Watch the training from http://hadoopexam.com/index.html/#hadoop-training
Question : You have written a Mapper which invokes the following five calls to the OutputCollector.collect method:
output.collect(new Text("Flag"), new Text("Rahul")); output.collect(new Text("Shirt"), new Text("Yakul")); output.collect(new Text("Shoe"), new Text("Rahul")); output.collect(new Text("Flag"), new Text("Gemini")); output.collect(new Text("Socks"), new Text("Yakul"));
How many times will the Reducer's reduce() method be invoked.

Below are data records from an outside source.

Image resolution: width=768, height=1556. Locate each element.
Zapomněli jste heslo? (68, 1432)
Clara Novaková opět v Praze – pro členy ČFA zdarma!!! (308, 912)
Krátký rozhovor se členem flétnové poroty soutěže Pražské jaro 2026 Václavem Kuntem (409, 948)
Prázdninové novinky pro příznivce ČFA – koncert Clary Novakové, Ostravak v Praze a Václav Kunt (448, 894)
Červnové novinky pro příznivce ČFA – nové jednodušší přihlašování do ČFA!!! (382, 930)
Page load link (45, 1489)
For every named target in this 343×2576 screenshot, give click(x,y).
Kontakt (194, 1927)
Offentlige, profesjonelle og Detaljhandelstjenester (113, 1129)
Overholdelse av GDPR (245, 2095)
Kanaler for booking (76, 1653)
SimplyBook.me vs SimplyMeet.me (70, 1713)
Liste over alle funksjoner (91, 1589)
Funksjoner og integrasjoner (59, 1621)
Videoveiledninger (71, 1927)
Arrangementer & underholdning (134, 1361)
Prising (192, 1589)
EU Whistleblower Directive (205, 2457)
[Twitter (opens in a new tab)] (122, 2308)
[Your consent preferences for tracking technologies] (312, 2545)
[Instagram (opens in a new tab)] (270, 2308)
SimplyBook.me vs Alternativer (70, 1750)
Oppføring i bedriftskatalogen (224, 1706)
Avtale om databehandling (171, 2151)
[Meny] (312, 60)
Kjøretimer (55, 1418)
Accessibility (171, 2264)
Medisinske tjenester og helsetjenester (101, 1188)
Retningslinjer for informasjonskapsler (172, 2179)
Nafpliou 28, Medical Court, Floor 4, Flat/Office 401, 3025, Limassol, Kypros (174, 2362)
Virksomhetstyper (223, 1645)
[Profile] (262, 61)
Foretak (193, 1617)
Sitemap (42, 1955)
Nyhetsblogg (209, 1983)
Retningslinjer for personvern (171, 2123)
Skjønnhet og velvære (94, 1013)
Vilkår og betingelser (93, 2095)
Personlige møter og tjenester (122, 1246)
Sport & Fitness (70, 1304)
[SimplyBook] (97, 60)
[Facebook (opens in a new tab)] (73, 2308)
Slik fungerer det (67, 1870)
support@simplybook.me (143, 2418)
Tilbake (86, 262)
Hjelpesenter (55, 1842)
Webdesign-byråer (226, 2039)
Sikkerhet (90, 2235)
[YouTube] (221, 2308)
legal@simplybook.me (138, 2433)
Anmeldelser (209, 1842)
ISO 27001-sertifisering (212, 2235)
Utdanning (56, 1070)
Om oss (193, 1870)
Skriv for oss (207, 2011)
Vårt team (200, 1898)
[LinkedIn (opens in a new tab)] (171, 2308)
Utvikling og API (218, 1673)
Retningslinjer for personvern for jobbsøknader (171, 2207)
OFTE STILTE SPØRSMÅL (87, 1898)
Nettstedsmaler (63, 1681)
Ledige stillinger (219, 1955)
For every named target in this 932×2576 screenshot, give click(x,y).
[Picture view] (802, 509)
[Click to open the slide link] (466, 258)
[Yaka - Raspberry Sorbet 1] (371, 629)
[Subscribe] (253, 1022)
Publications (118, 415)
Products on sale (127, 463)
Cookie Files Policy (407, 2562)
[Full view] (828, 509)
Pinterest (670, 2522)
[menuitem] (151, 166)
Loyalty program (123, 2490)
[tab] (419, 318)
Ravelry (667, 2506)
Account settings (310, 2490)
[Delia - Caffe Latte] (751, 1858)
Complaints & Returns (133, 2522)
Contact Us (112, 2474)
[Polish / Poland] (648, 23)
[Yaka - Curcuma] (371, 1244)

Explanation: Keys and values: In MapReduce, no value stands on its own. Every value has a key associated with it. Keys identify related values. For example, a log of time-coded speedometer readings from multiple cars could be keyed by license-plate number; it would look like:
AAA-123 65mph, 12:00pm ZZZ-789 50mph, 12:02pm AAA-123 40mph, 12:05pm CCC-456 25mph, 12:15pm ... The mapping and reducing functions receive not just values, but (key, value) pairs. The output of each of these functions is the same: both a key and a value must be emitted to the next list in the data flow. MapReduce is also less strict than other languages about how the Mapper and Reducer work. In more formal functional mapping and reducing settings, a mapper must produce exactly one output element for each input element, and a reducer must produce exactly one output element for each input list. In MapReduce, an arbitrary number of values can be output from each phase; a mapper may map one input into zero, one, or one hundred outputs. A reducer may compute over an input list and emit one or a dozen different outputs.After the shuffle and sort phase there will be 4 calls to the reduce method, one being passed "Flag" as the key and "Rahul, Gemini" as values, one bing passed "Shirt" as the key and "Yakul" as the value, one being passed "Shoe" as the key and "Rahul" as the value and one being passed "Socks" as the key and "Yakul" as the value.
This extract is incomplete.